╭──

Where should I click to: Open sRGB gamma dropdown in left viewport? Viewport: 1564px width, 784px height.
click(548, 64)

╰──
╭──

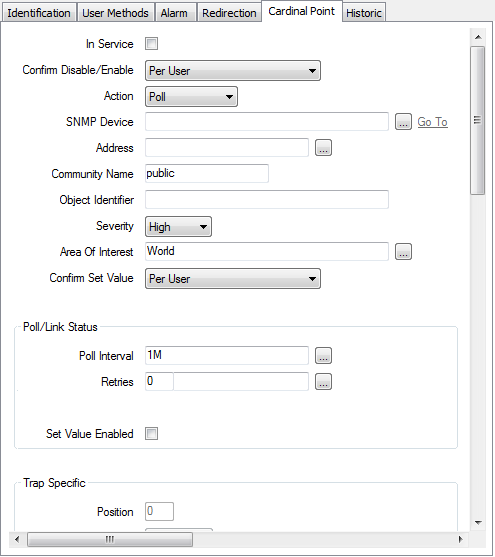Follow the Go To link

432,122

╰──
╭──

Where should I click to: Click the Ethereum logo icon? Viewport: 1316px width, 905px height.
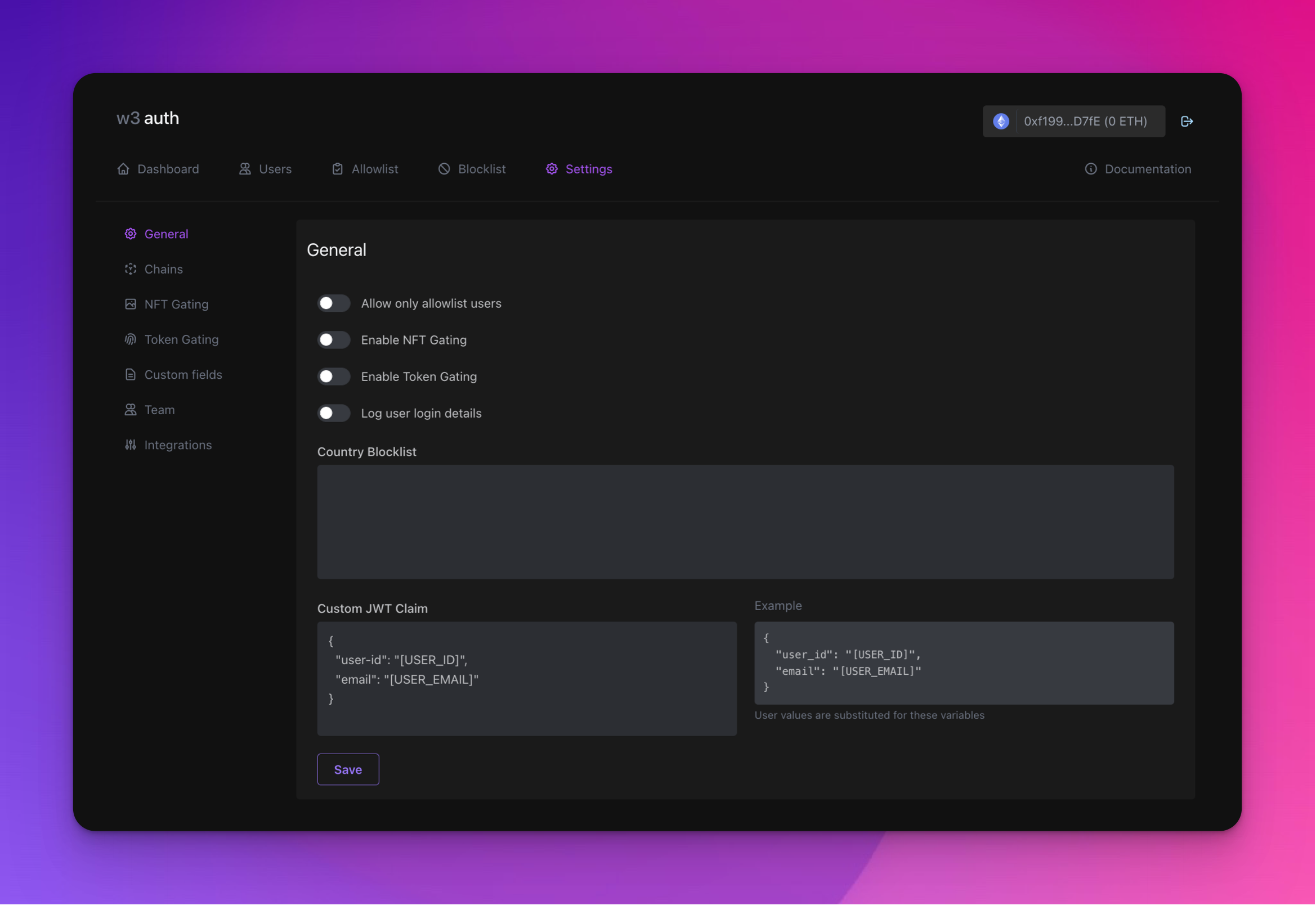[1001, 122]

╰──

- [Stated task]: Express everything from the line containing "Where should I click to: Open" down through the line containing "click(548, 64)", both lines included, as a two-column CSV with one row per record. Use the header instruction,action, and place each record's text and its answer in a single quoted field, with line breaks replaced by spaces.

- [The answer]:
instruction,action
"Where should I click to: Open sRGB gamma dropdown in left viewport? Viewport: 1564px width, 784px height.","click(548, 64)"